My two most recent extra tabs investigated producing exams and my podcast time. For producing exams, I’m still working on how long they take me. And I use the word produce on purpose because writing is part of it, but there’s so much more: brainstorming, outlining, coding/debugging, testing it on TAs, writing rubrics, logistics, latex, grading, and regrades. I did a deep dive recently to understand what activities were in my control to try and reduce. The analysis made me realize that the time cost to me of writing multiple versions for my course was not worth it.

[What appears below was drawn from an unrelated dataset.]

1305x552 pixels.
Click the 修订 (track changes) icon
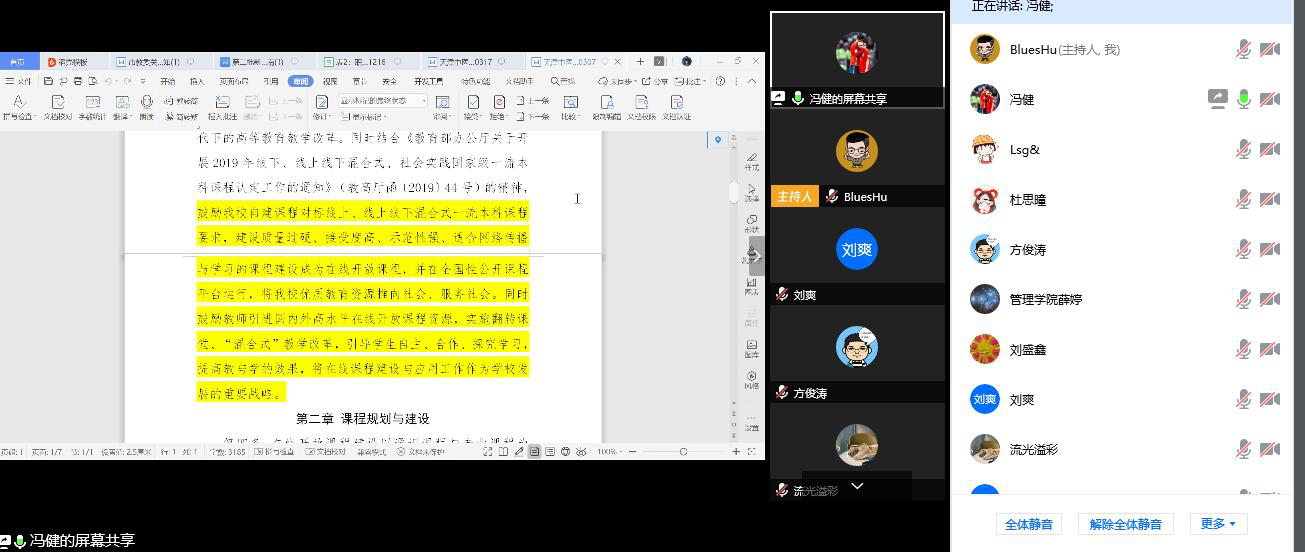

The other analysis was to understand the general overhead and how long each episode took me for my podcast, The CS-Ed Podcast. I release 1 episode every two months. I wanted to figure out if what I was getting out of making the podcast was worth the time spent and how much I would need to earn on my podcast’s Patreon to make it worth producing episodes at a faster rate. I was happy to see that it was less time than it used to be, but I also wasn’t likely to want to produce at a faster rate unless there was a significant change in my circumstances around the podcast.
Conclusion/Should you try this?
To me, the answer is a resounding maybe. Try it for a week? Yes, I think it is worth it to understand how you actually spend your time, and one week isn’t that big of a lift. Set up your own version of my elaborate spreadsheet system? No, I built my system over 10+ years of slowly tweaking it to fit my needs. Create a spreadsheet instead of using paper? Whatever lowers the barrier of entry. I am a computer scientist, so I find a spreadsheet I can edit on my computer or phone more compelling than a piece of paper that is not always with me. Especially when I can easily query it for all my data analysis desires.
My main hope with this blog post is to provide a case study of how to track your time in a spreadsheet that is more than the few sentences I’ve often seen. I recommend taking whatever you find compelling/valuable from my framework and discarding the rest. And if you have questions, please ask me in the comments!